TASK OBJECTIVE: An exact repetition of the records is required. Leave nothing out.

Stored data entries:
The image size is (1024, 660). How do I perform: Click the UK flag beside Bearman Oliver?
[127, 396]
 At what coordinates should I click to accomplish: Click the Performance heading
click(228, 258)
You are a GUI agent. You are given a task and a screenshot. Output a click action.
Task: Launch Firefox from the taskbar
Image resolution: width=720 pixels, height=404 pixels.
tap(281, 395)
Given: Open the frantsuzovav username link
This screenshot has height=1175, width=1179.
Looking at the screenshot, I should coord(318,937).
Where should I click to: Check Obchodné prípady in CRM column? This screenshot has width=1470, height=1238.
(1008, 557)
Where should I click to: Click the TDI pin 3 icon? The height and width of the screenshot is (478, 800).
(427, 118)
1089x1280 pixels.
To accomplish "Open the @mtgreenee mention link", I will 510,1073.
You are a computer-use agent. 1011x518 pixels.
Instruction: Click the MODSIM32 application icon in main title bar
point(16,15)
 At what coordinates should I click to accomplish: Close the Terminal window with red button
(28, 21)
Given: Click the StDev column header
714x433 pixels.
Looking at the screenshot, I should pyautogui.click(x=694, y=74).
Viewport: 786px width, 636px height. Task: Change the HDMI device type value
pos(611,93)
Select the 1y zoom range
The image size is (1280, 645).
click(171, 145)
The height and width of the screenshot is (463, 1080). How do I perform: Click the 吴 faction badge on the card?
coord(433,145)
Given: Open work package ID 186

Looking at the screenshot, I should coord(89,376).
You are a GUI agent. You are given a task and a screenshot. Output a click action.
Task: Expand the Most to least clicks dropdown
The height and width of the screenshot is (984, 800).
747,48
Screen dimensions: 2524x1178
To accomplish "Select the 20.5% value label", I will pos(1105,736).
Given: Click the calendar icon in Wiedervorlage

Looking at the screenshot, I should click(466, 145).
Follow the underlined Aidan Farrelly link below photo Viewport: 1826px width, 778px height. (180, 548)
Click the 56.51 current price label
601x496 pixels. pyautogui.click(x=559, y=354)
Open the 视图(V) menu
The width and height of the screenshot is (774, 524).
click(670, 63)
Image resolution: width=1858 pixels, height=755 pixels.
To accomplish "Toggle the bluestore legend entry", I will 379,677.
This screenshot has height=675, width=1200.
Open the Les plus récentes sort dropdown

ANSWER TO THE EXERCISE:
The image size is (1024, 660). How do I perform: Click the UK flag beside Bearman Oliver?
[127, 396]
 At what coordinates should I click to accomplish: Click the Performance heading
click(228, 258)
You are a GUI agent. You are given a task and a screenshot. Output a click action.
Task: Launch Firefox from the taskbar
Image resolution: width=720 pixels, height=404 pixels.
tap(281, 395)
Given: Open the frantsuzovav username link
This screenshot has height=1175, width=1179.
Looking at the screenshot, I should coord(318,937).
Where should I click to: Check Obchodné prípady in CRM column? This screenshot has width=1470, height=1238.
(1008, 557)
Where should I click to: Click the TDI pin 3 icon? The height and width of the screenshot is (478, 800).
(427, 118)
1089x1280 pixels.
To accomplish "Open the @mtgreenee mention link", I will 510,1073.
You are a computer-use agent. 1011x518 pixels.
Instruction: Click the MODSIM32 application icon in main title bar
point(16,15)
 At what coordinates should I click to accomplish: Close the Terminal window with red button
(28, 21)
Given: Click the StDev column header
714x433 pixels.
Looking at the screenshot, I should pyautogui.click(x=694, y=74).
Viewport: 786px width, 636px height. Task: Change the HDMI device type value
pos(611,93)
Select the 1y zoom range
The image size is (1280, 645).
click(171, 145)
The height and width of the screenshot is (463, 1080). How do I perform: Click the 吴 faction badge on the card?
coord(433,145)
Given: Open work package ID 186

Looking at the screenshot, I should coord(89,376).
You are a GUI agent. You are given a task and a screenshot. Output a click action.
Task: Expand the Most to least clicks dropdown
The height and width of the screenshot is (984, 800).
747,48
Screen dimensions: 2524x1178
To accomplish "Select the 20.5% value label", I will pos(1105,736).
Given: Click the calendar icon in Wiedervorlage

Looking at the screenshot, I should click(466, 145).
Follow the underlined Aidan Farrelly link below photo Viewport: 1826px width, 778px height. (180, 548)
Click the 56.51 current price label
601x496 pixels. pyautogui.click(x=559, y=354)
Open the 视图(V) menu
The width and height of the screenshot is (774, 524).
click(670, 63)
Image resolution: width=1858 pixels, height=755 pixels.
To accomplish "Toggle the bluestore legend entry", I will 379,677.
This screenshot has height=675, width=1200.
Open the Les plus récentes sort dropdown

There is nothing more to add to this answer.